┌──

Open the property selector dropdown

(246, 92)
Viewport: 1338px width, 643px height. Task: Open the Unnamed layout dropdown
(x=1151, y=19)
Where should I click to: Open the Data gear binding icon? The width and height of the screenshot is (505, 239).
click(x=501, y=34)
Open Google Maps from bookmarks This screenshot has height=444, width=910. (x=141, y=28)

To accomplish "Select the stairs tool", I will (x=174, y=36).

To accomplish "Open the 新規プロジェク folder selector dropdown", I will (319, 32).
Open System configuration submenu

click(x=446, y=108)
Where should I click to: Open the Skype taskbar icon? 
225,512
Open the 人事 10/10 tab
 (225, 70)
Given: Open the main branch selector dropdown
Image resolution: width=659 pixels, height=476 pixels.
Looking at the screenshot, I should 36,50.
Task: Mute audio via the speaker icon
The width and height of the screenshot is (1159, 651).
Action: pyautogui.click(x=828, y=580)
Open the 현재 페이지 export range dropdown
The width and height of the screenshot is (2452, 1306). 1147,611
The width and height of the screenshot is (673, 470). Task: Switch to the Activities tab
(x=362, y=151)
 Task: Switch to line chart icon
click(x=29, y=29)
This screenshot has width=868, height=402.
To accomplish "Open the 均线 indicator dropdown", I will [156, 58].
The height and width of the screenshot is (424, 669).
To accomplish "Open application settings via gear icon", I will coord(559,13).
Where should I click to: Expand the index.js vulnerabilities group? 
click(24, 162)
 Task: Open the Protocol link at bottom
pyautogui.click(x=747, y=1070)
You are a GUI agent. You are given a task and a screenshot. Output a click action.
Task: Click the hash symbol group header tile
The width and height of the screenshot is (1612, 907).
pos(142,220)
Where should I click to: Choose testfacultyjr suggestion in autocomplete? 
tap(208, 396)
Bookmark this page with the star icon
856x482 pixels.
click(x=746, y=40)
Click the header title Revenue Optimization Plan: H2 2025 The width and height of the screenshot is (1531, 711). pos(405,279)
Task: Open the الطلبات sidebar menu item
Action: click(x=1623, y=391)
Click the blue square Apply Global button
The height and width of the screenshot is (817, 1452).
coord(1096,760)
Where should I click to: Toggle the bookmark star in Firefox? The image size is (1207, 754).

└──

Work task> Copy the material above, keeping every line exactly as it stands.

Result below>
Open the property selector dropdown

(246, 92)
Viewport: 1338px width, 643px height. Task: Open the Unnamed layout dropdown
(x=1151, y=19)
Where should I click to: Open the Data gear binding icon? The width and height of the screenshot is (505, 239).
click(x=501, y=34)
Open Google Maps from bookmarks This screenshot has height=444, width=910. (x=141, y=28)

To accomplish "Select the stairs tool", I will (x=174, y=36).

To accomplish "Open the 新規プロジェク folder selector dropdown", I will (319, 32).
Open System configuration submenu

click(x=446, y=108)
Where should I click to: Open the Skype taskbar icon? 
225,512
Open the 人事 10/10 tab
 (225, 70)
Given: Open the main branch selector dropdown
Image resolution: width=659 pixels, height=476 pixels.
Looking at the screenshot, I should 36,50.
Task: Mute audio via the speaker icon
The width and height of the screenshot is (1159, 651).
Action: pyautogui.click(x=828, y=580)
Open the 현재 페이지 export range dropdown
The width and height of the screenshot is (2452, 1306). 1147,611
The width and height of the screenshot is (673, 470). Task: Switch to the Activities tab
(x=362, y=151)
 Task: Switch to line chart icon
click(x=29, y=29)
This screenshot has width=868, height=402.
To accomplish "Open the 均线 indicator dropdown", I will [156, 58].
The height and width of the screenshot is (424, 669).
To accomplish "Open application settings via gear icon", I will coord(559,13).
Where should I click to: Expand the index.js vulnerabilities group? 
click(24, 162)
 Task: Open the Protocol link at bottom
pyautogui.click(x=747, y=1070)
You are a GUI agent. You are given a task and a screenshot. Output a click action.
Task: Click the hash symbol group header tile
The width and height of the screenshot is (1612, 907).
pos(142,220)
Where should I click to: Choose testfacultyjr suggestion in autocomplete? 
tap(208, 396)
Bookmark this page with the star icon
856x482 pixels.
click(x=746, y=40)
Click the header title Revenue Optimization Plan: H2 2025 The width and height of the screenshot is (1531, 711). pos(405,279)
Task: Open the الطلبات sidebar menu item
Action: click(x=1623, y=391)
Click the blue square Apply Global button
The height and width of the screenshot is (817, 1452).
coord(1096,760)
Where should I click to: Toggle the bookmark star in Firefox? The image size is (1207, 754).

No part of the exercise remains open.